Consider the simple example that many of us have come across. Your kid's school/team/social group needs a Web site to raise funds for a trip to another island or some other big event. You have a buddy who builds and hosts Web sites and offers to do this one for free. All well and good, right?

Well, what happens when the Web site goes down and your buddy is out of town or otherwise preoccupied, especially during a heavy donation period? Your Web site is down and can't come back up. You really don't have any recourse, save chewing out your buddy, but that's pretty harsh since he probably started out with good intent and was just trying to do you a favor.

In a nutshell, this is an example of the lack of what's known as a Service Level Agreement (SLA). Typically when you buy a Web hosting or other type of service, the provider gives you certain assurances that the service will be available during defined periods of time. This period usually varies anywhere from 8 a.m. to 5 p.m. on business days to 24/7, sometimes with specific blocks of time carved out for system upkeep, such as 1 a.m. to 3 a.m., every other Tuesday. The penalty for not providing this level of service is often monetary.
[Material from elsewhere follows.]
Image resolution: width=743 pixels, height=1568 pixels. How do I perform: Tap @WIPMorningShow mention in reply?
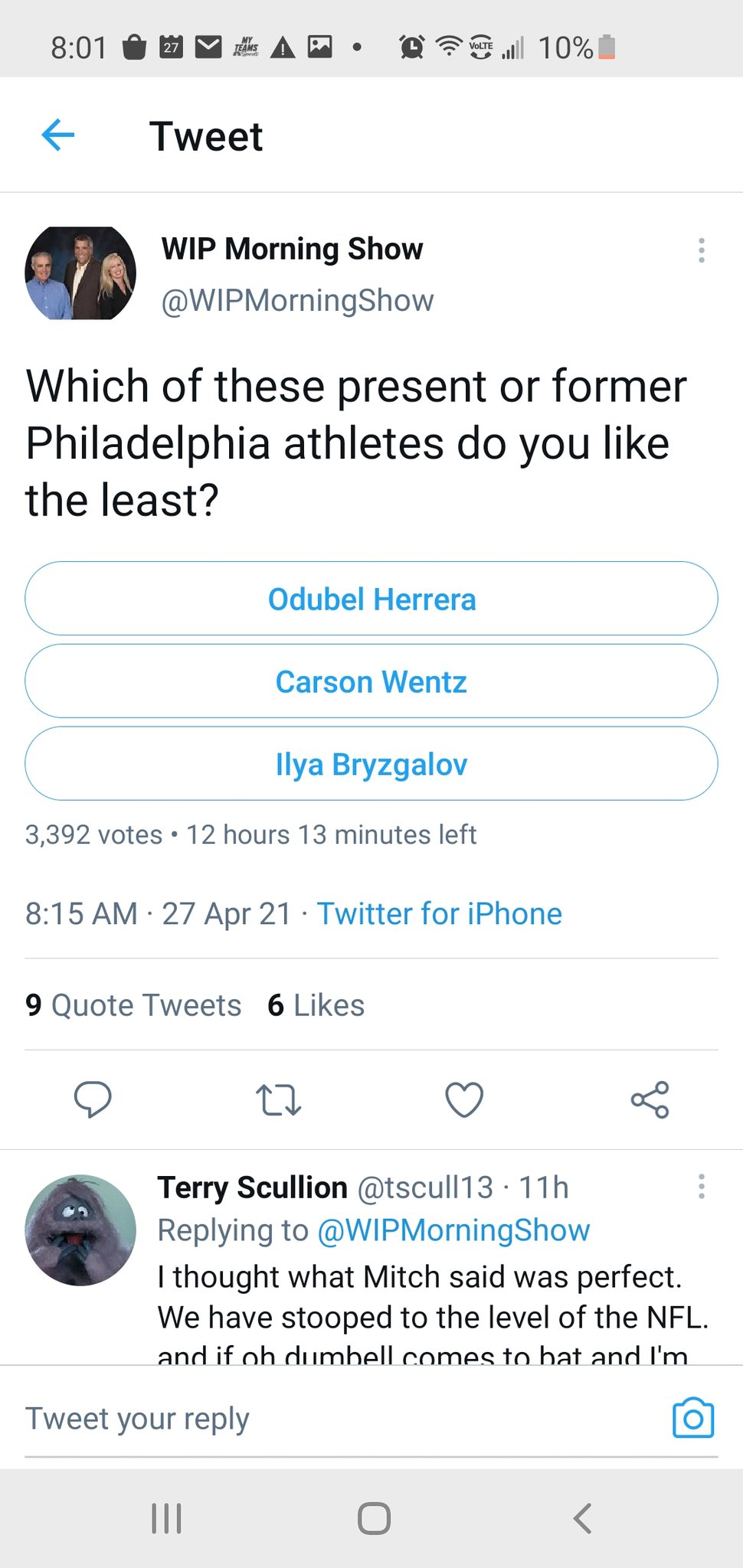click(x=453, y=1230)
This was often a problem when open-source software first came into vogue. The allure of “;free”; was often used as a selling point. Like the example above, however, software support and maintenance were often lacking. Nowadays, most of the heavily used open-source products have optional support available for a fee.
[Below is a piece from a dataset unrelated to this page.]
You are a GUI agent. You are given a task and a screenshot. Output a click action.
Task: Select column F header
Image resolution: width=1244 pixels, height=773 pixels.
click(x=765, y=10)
Software licenses for such products are still free or low cost. But it's usually not the license (or lack thereof) that's going to cause you mission-critical problems down the road. Licenses don't break.

Peace of mind is something else for which many folks like to pay. We love to pick on the big boys of the industry as much as anyone else. It is much more likely, though, even in this difficult economy, that there will be someone on the other end to pick up the phone tomorrow.

Sometimes cliches are established due to the truth behind their message. In this case, “;you get what you pay for”; is apropos.